- **WRITTEN TASK**:
Reproduce the records word for word, starting at the line that contains "The image size" and running through the end of the records, with both ends included. Leave the pictures out.

- **SUPPLIED INFORMATION**:
** BEGIN **
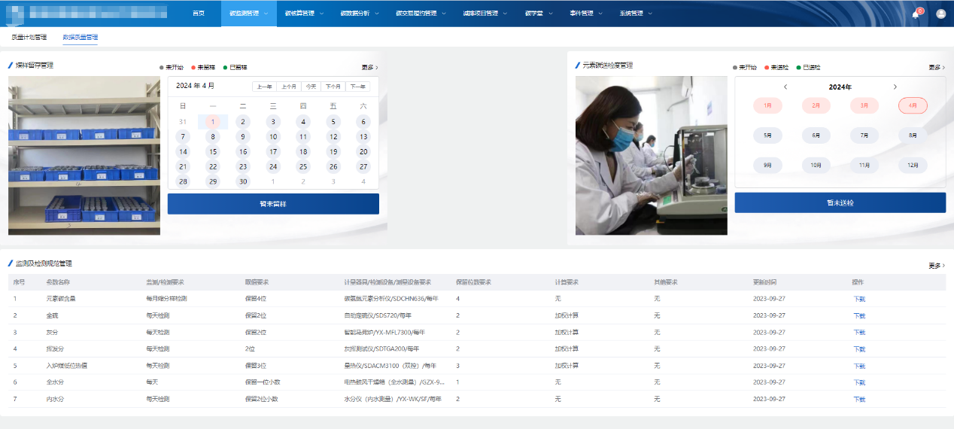Click 更多 in 煤样留存管理 panel
Image resolution: width=954 pixels, height=429 pixels.
[x=369, y=68]
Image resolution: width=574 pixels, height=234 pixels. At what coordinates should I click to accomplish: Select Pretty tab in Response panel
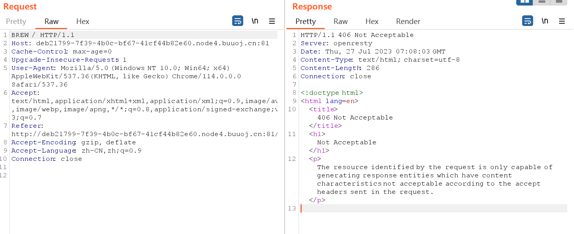306,21
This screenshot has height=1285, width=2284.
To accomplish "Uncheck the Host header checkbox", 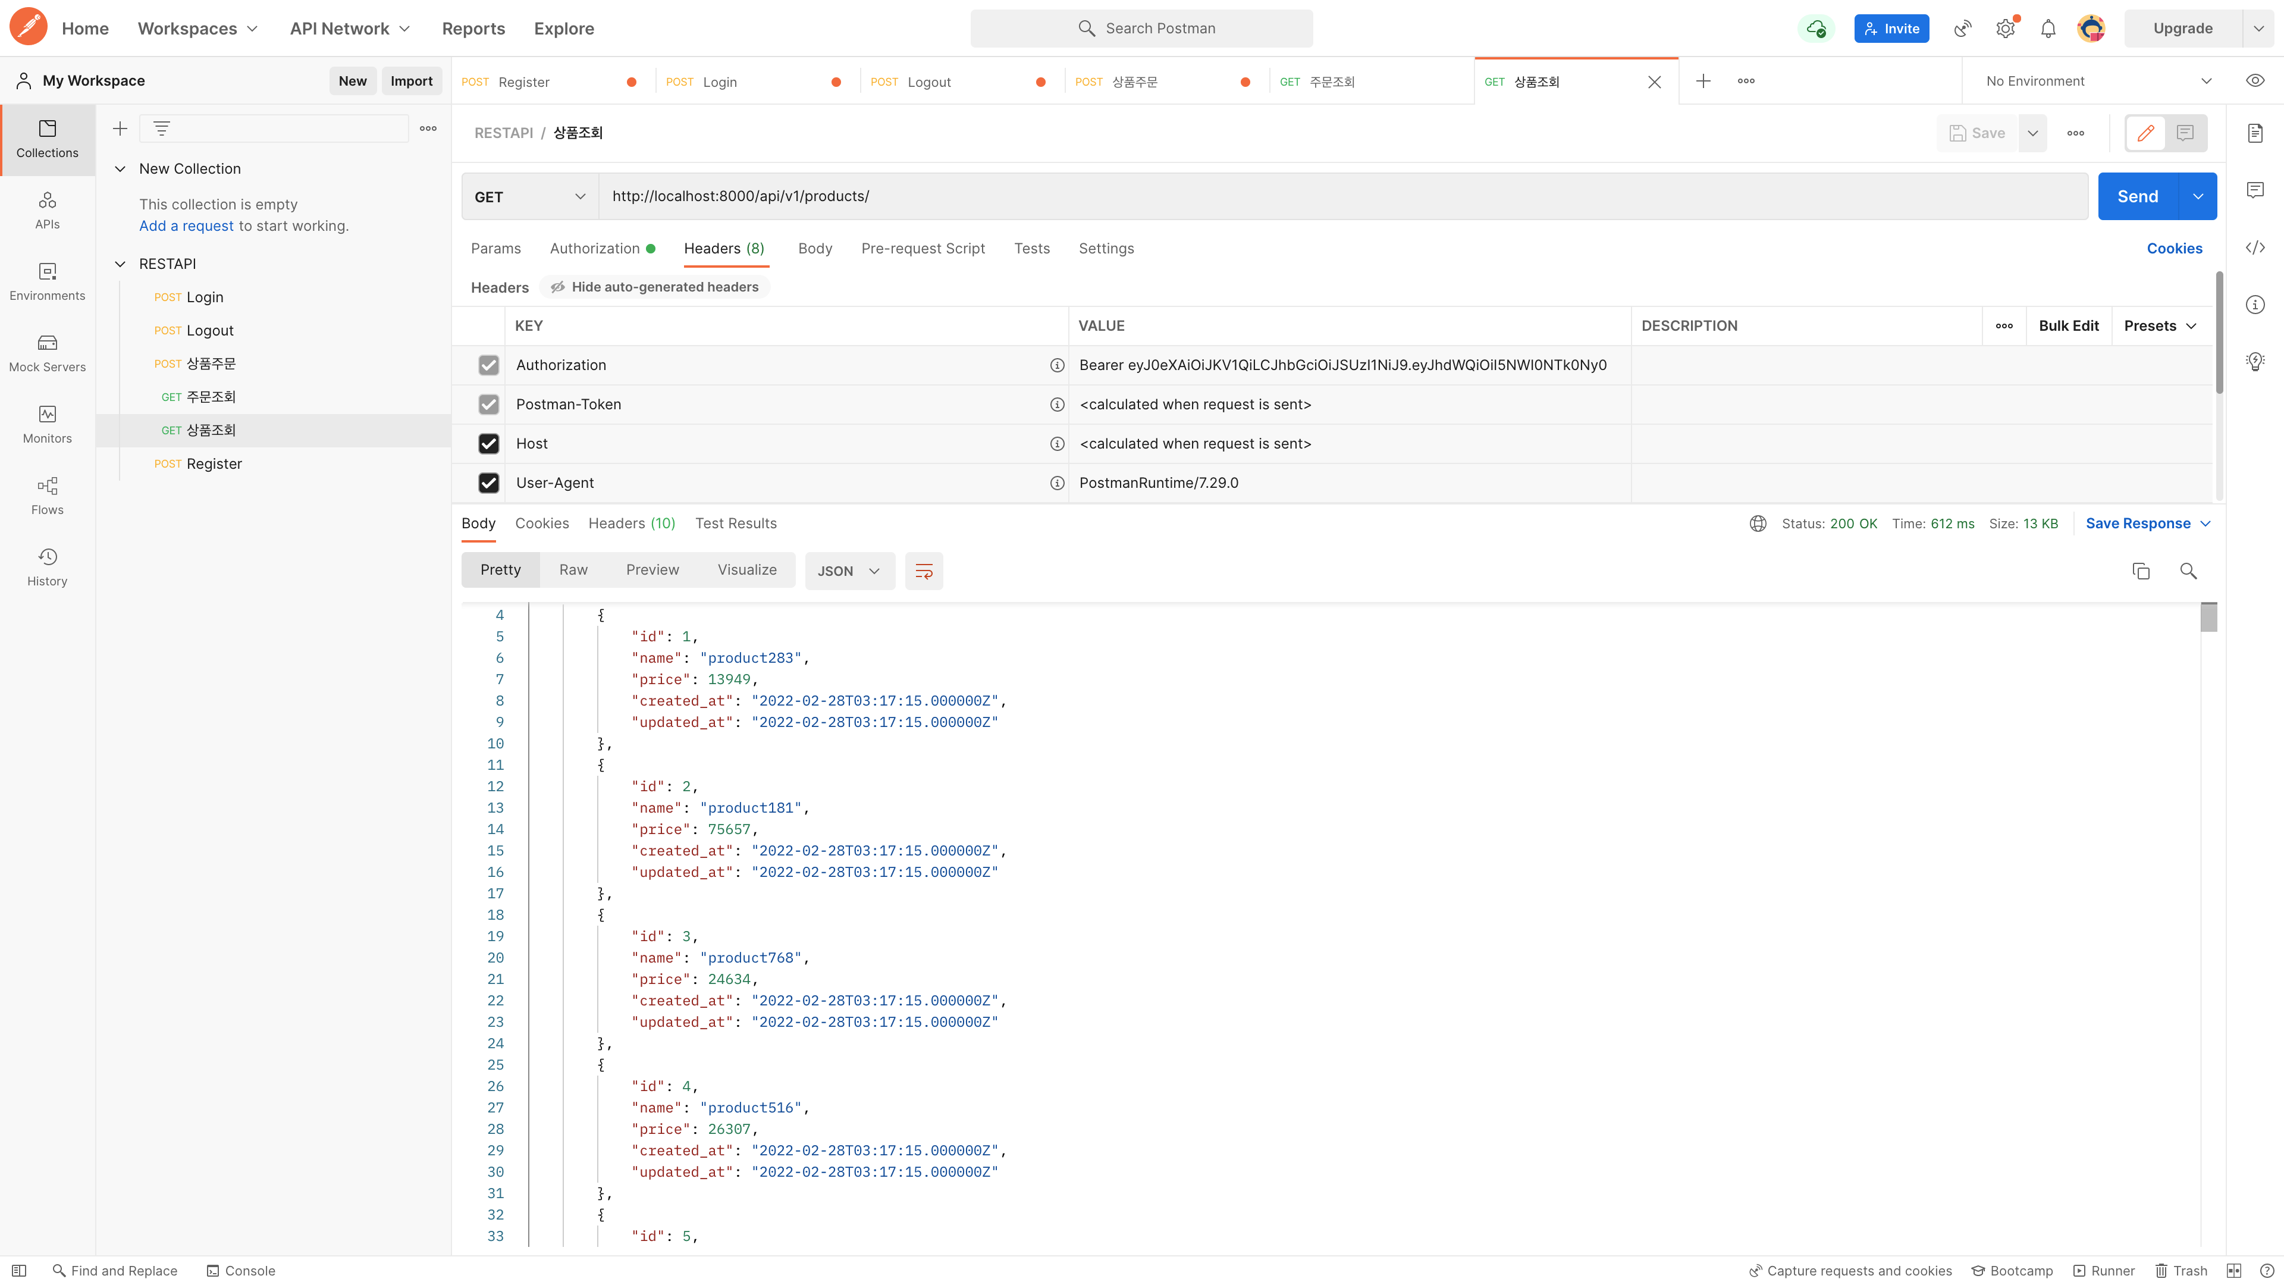I will click(x=489, y=443).
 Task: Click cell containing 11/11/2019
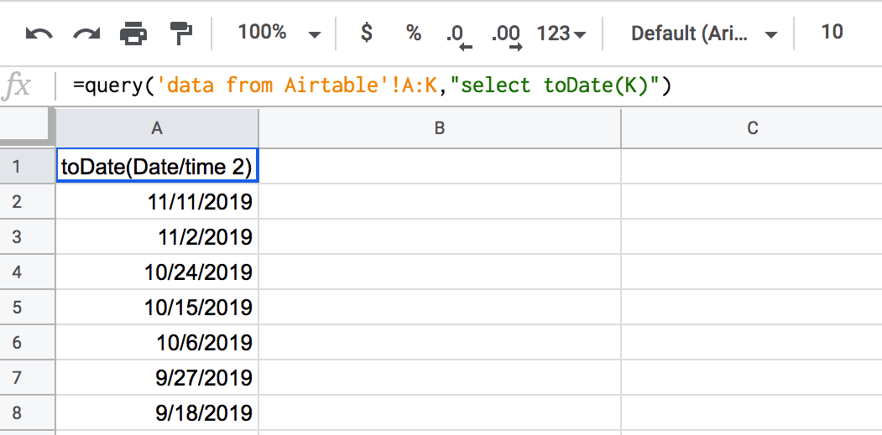157,201

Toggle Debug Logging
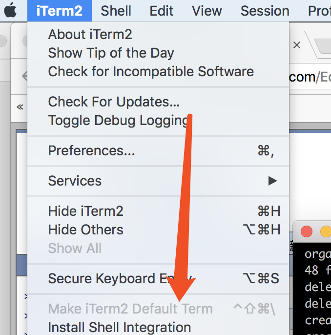click(x=118, y=120)
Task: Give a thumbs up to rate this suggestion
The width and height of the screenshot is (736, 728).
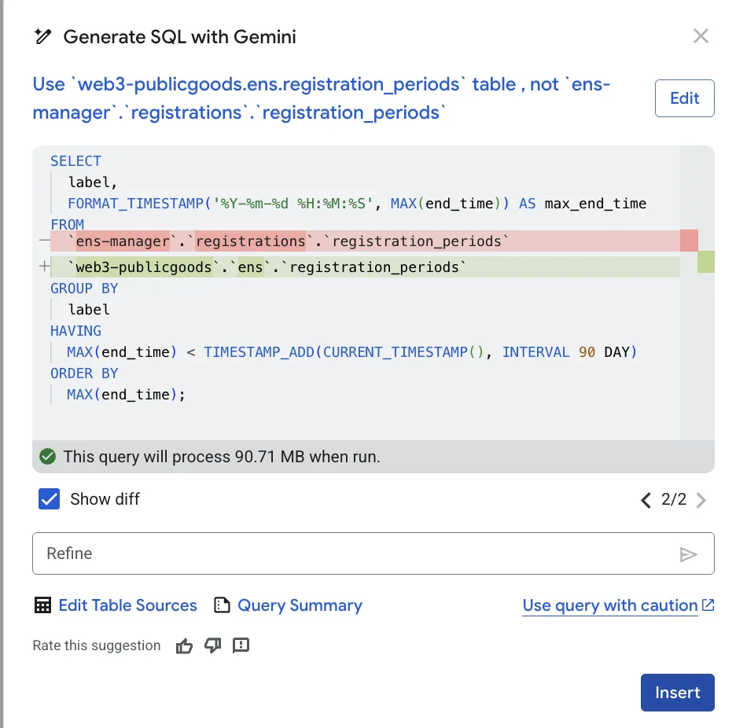Action: pyautogui.click(x=184, y=645)
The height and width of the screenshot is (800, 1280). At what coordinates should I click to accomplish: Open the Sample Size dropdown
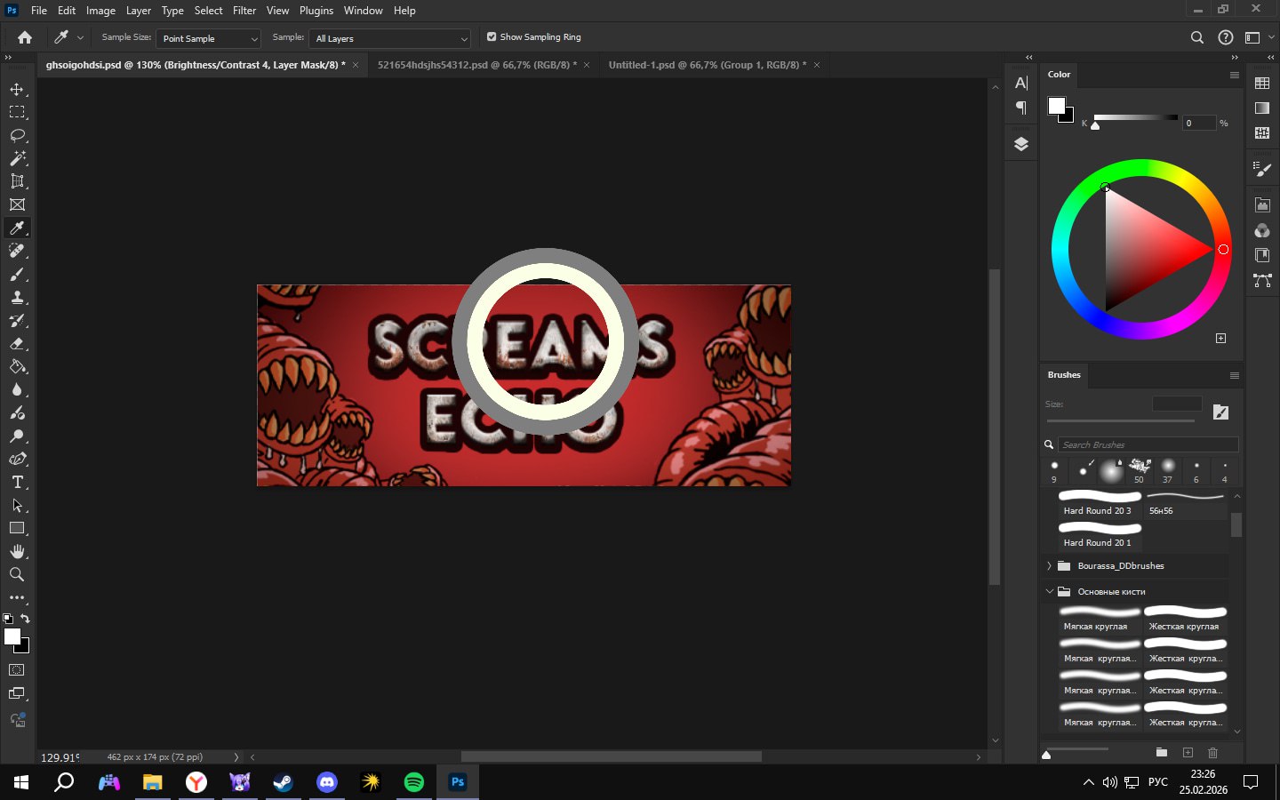pyautogui.click(x=209, y=38)
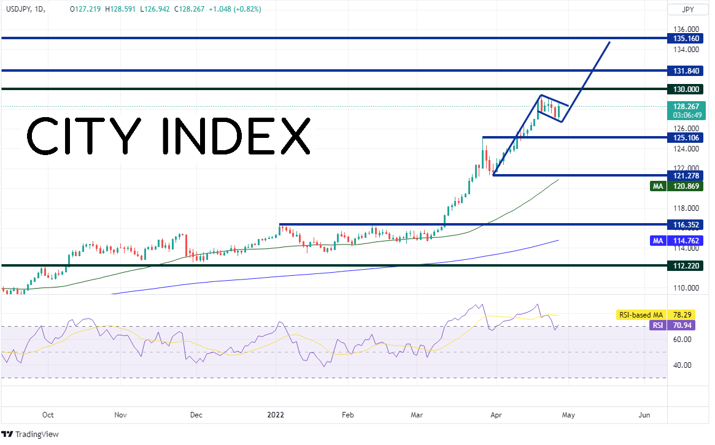The height and width of the screenshot is (445, 715).
Task: Click the TradingView logo icon
Action: coord(7,434)
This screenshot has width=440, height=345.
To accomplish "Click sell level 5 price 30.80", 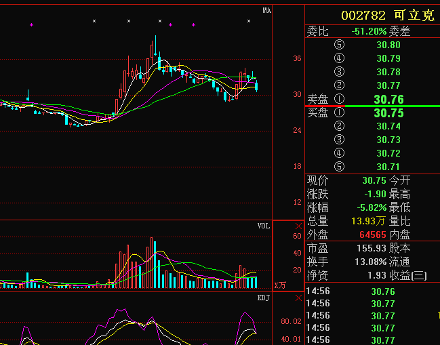I will [x=388, y=45].
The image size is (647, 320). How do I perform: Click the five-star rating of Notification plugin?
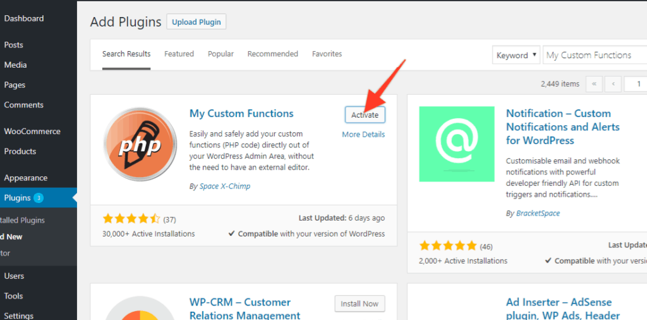(447, 245)
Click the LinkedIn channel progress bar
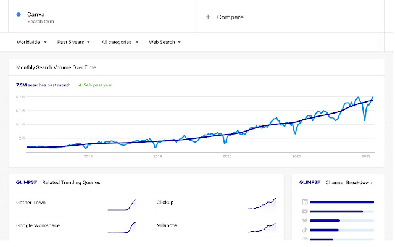The width and height of the screenshot is (395, 247). (342, 202)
** END **
- **FINAL RESULT**:
The image size is (647, 320). How do I perform: Click the five-star rating of Notification plugin?
(447, 245)
Click the LinkedIn channel progress bar
The width and height of the screenshot is (395, 247). (342, 202)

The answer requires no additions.